The university’s chief investment officer, Erik Lundberg, has been the point man deciding where U-M invests its billions for nearly 20 years. He was one of the university’s highest-paid employees with more than $2 million in compensation in 2016 (His base salary was $690,000 in the same year). But it was unclear how exactly he earns his money.

Unlike for other top earners, including the university’s president and football coach, U-M had declined to release the terms of Lundberg’s employment, including any financial incentives. In court papers, university lawyers wrote that such a disclosure “would reveal a proprietary formula developed by the University to enable it to be competitive in the marketplace for the services of a chief investment officer.”

This week, Michael J. Talbot, the chief judge for the state’s court of claims in Lansing, rejected the university’s defense, writing in part that U-M failed to show that the compensation formula was “the subject of some other type of protectable interest, such as patent or copyright.”

The judge privately reviewed the university’s documents before ruling in favor of disclosure.

The judge also found that in order for the university to be able to keep the information secret, the compensation formula would have to be valuable enough to give the university a competitive advantage.
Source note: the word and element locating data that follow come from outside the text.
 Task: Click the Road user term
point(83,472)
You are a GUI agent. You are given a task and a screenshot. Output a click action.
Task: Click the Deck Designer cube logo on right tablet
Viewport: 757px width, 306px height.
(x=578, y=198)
But that wasn’t the case, Talbot concluded.

“Because the University cannot show a competitive advantage — and it has alleged that it is not even required to show the secret has value — the University has not satisfied its burden of demonstrating that the formula is a trade secret,” the judge wrote.
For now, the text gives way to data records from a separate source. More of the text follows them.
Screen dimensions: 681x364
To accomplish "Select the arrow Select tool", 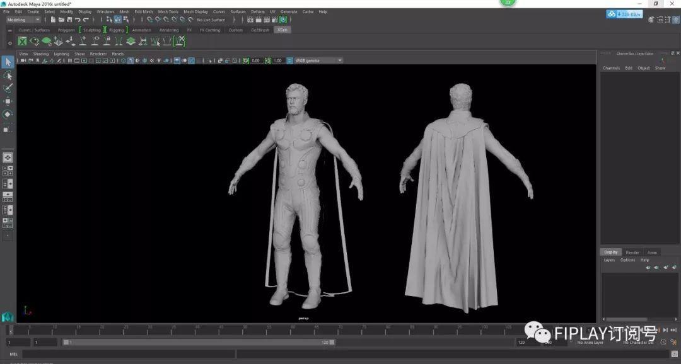I will 8,62.
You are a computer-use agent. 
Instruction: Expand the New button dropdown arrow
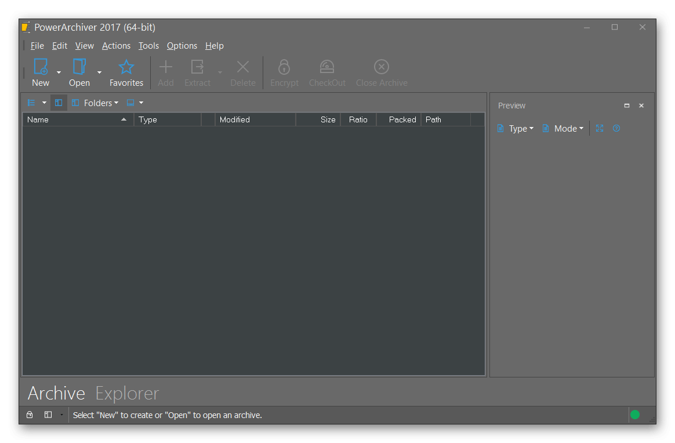tap(59, 72)
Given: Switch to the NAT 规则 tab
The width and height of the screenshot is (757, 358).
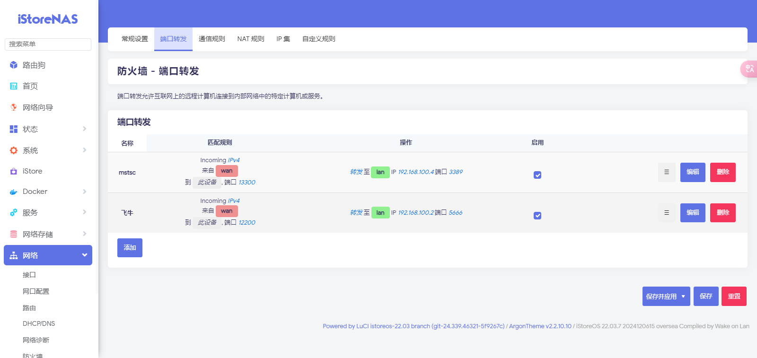Looking at the screenshot, I should (x=251, y=39).
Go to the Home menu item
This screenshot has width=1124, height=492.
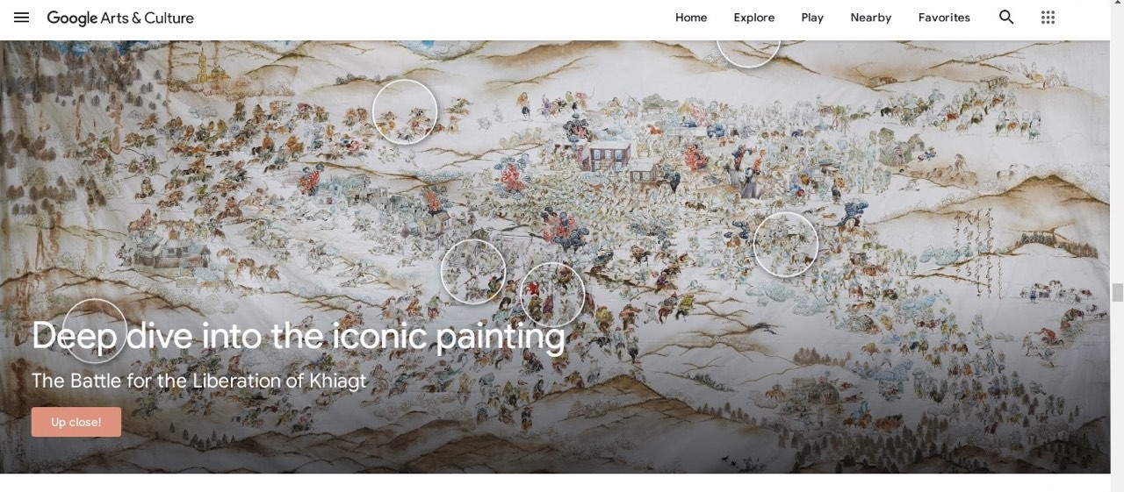coord(691,18)
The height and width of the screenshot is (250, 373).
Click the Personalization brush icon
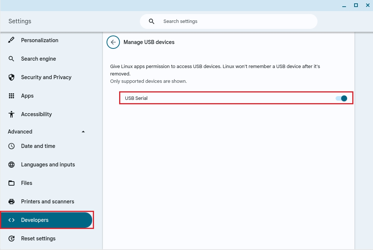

Talbot ordered U-M to reimburse the Free Press for its legal fees in the case because the public university failed in its duty to share the documents the public has a right to see.

“Consistent with the pro-disclosure nature of the statute, FOIA exemptions are to be narrowly construed, and a public body bears the burden of proving that an exemption applies,” Talbot wrote in a 12 -page decision dated Monday. However, the judge declined to allow the Free Press to recover damages for the university’s failure, adding that he did not “find that defendant acted arbitrarily and capriciously by refusing to disclose or provide copies of the records at issue.”

U-M has 21 days to comply with Talbot’s order. The university also could appeal.